Tasks to carry out –
- 1) List the NLP tasks that the workshop page below says have seen substantial progress in recent years.
- 2) Retype the workshop page below word for word, starting with "10/11/2010: A Special" and going on through "be found here.".
══ Passage shown ══
10/11/2010: A Special Issue on Modality and Negation will be published by the Computational Linguistics Journal. The call for papers can be found here.

30/07/2010: The proceedings of the workshop are available in the ACL Anthology.

About the workshop

In recent years, research has yielded substantial progress in NLP tasks like NE recognition, WSD, parsing, semantic role labeling, and anaphora resolution among others. This has been in part supported by the organisation of shared tasks, which provide annotated data, a definition of the task and an evaluation framework, motivating researchers to develop new techniques to tackle these tasks. Other tasks like paraphrasing, summarization or textual entailment have also progressed, but results are still relatively low because deep understanding of language - mapping meaning to meaning - is necessary. This raises methodological questions. Furthermore, large scale linguistic resources are still lacking.
═══
══ Provided material ══
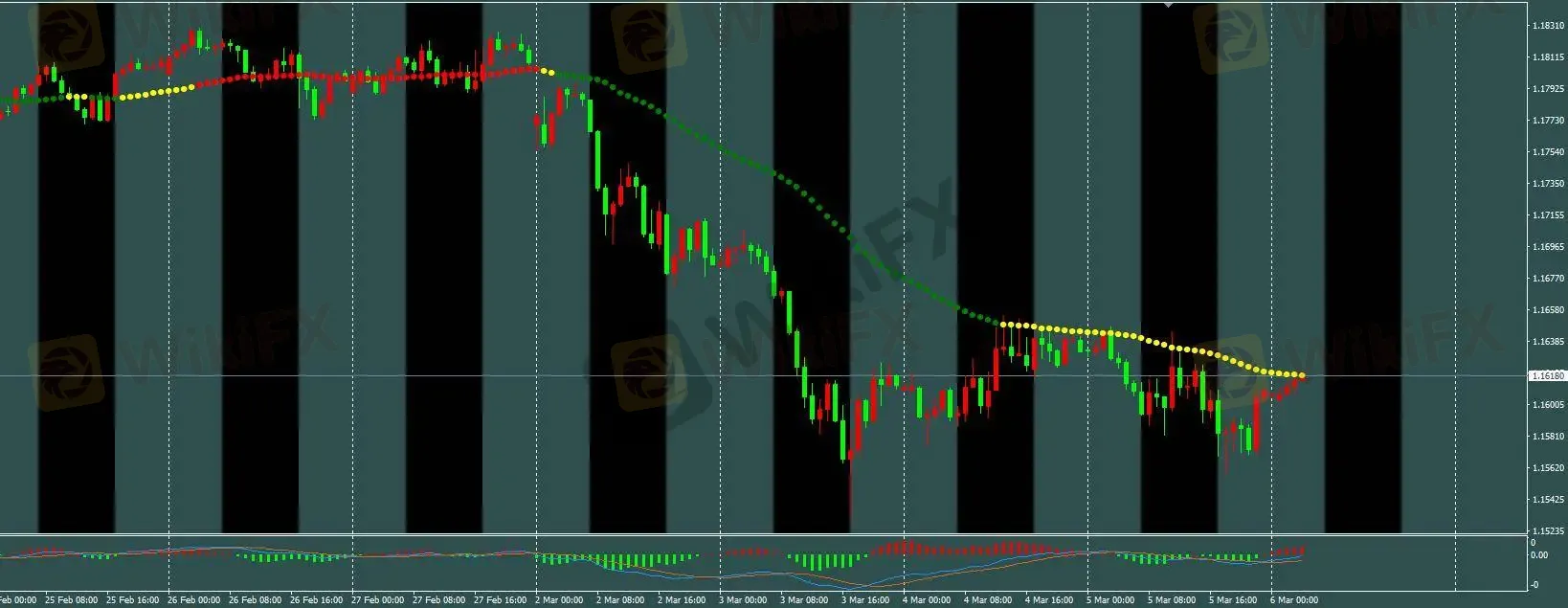
Task: Click the 1.16770 price axis label
Action: point(1547,279)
═══
Expected outputs –
- 1) NE recognition, WSD, parsing, semantic role labeling, anaphora resolution

- 2)
10/11/2010: A Special Issue on Modality and Negation will be published by the Computational Linguistics Journal. The call for papers can be found here.